- Exercise brief:
Of the lines in the material below, print only those from the one containing "You are a GUI" to the one containing "settings via the", ends included, exactly as written and without pictures.

- Supplied data:
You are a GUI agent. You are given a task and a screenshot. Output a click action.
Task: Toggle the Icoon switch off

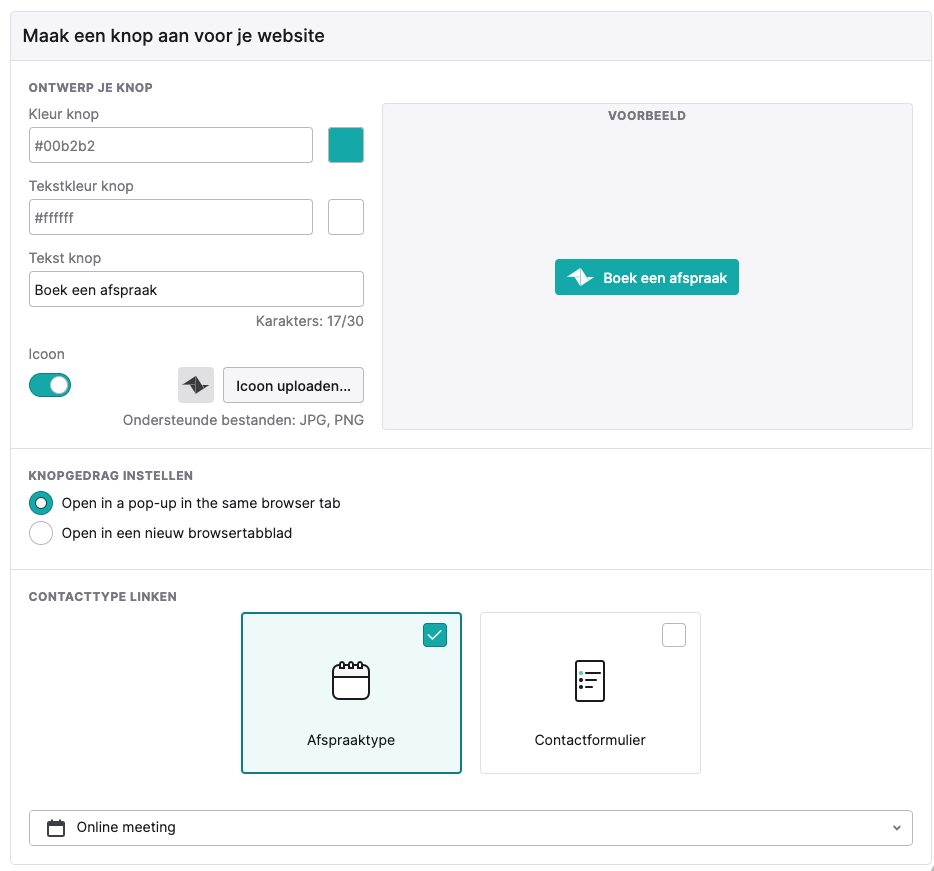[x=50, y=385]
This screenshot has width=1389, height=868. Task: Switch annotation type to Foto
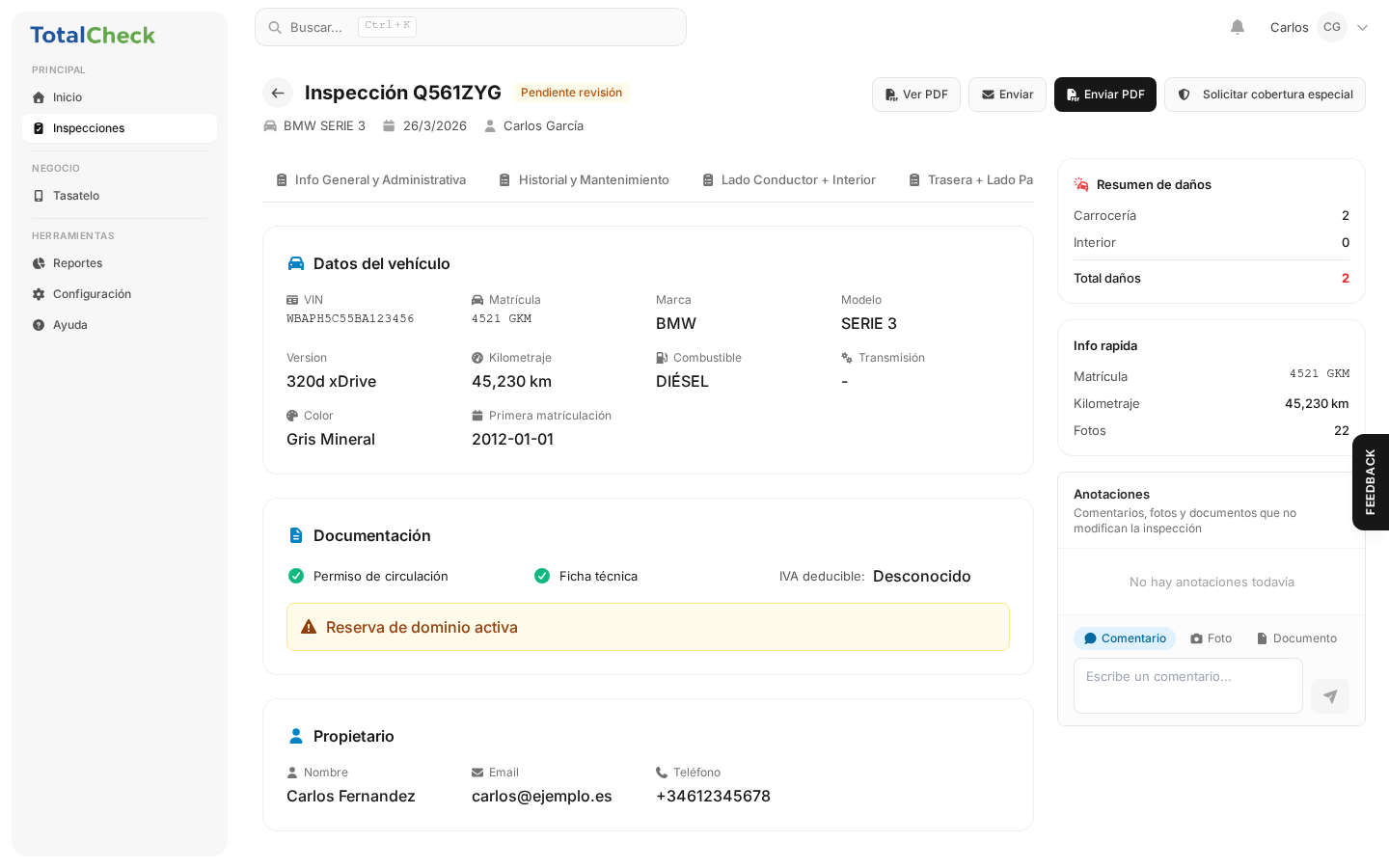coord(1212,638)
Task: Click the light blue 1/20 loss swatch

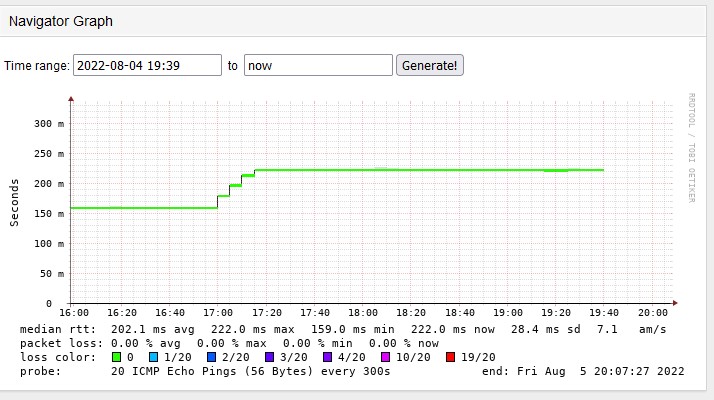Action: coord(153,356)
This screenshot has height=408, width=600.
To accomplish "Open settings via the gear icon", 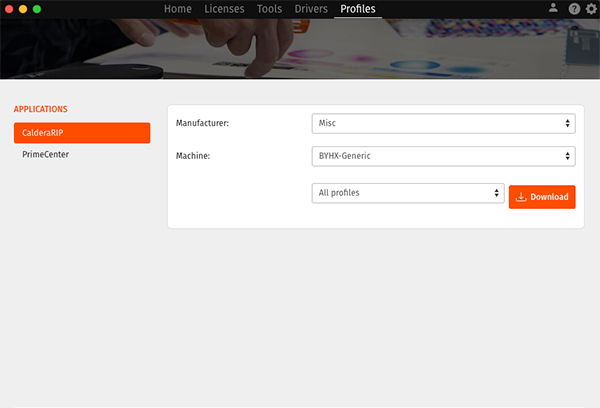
* * *
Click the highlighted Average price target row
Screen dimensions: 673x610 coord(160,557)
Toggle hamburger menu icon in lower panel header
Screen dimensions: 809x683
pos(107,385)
...
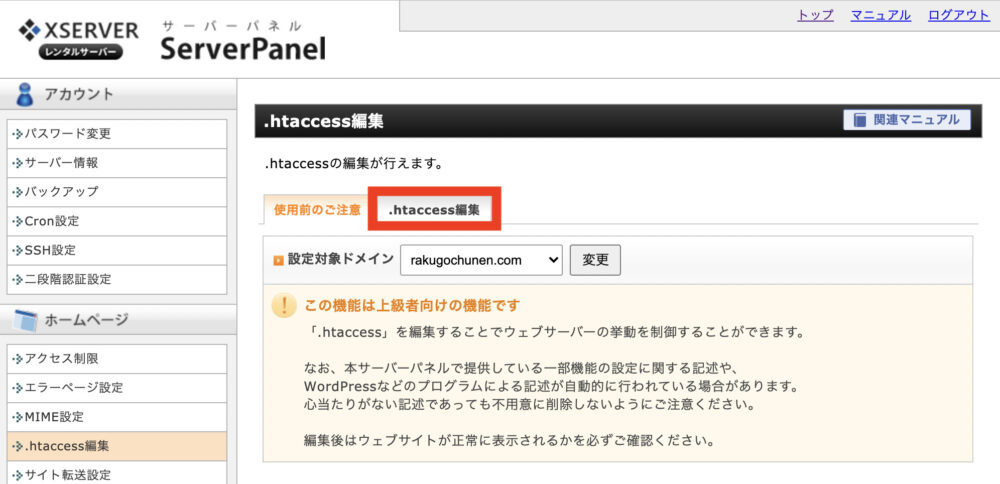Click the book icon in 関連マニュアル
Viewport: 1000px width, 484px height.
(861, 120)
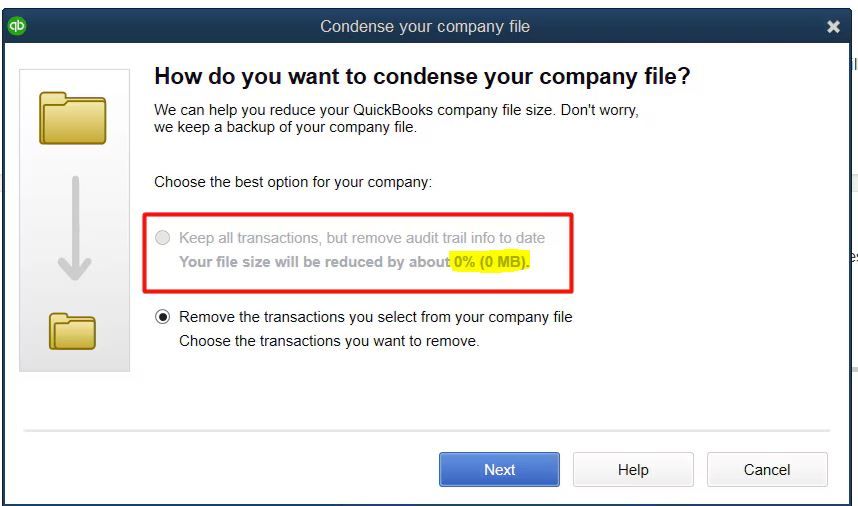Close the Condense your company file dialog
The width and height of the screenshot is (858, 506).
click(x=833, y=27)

- Task response:
You are a GUI agent. You are given a task and a screenshot. Output a click action.
Task: Toggle the Icoon switch off

[x=50, y=385]
This screenshot has width=1389, height=868. Task: Switch annotation type to Foto
coord(1212,638)
Task: Click the light blue 1/20 loss swatch

Action: coord(153,356)
This screenshot has height=408, width=600.
To accomplish "Open settings via the gear icon", 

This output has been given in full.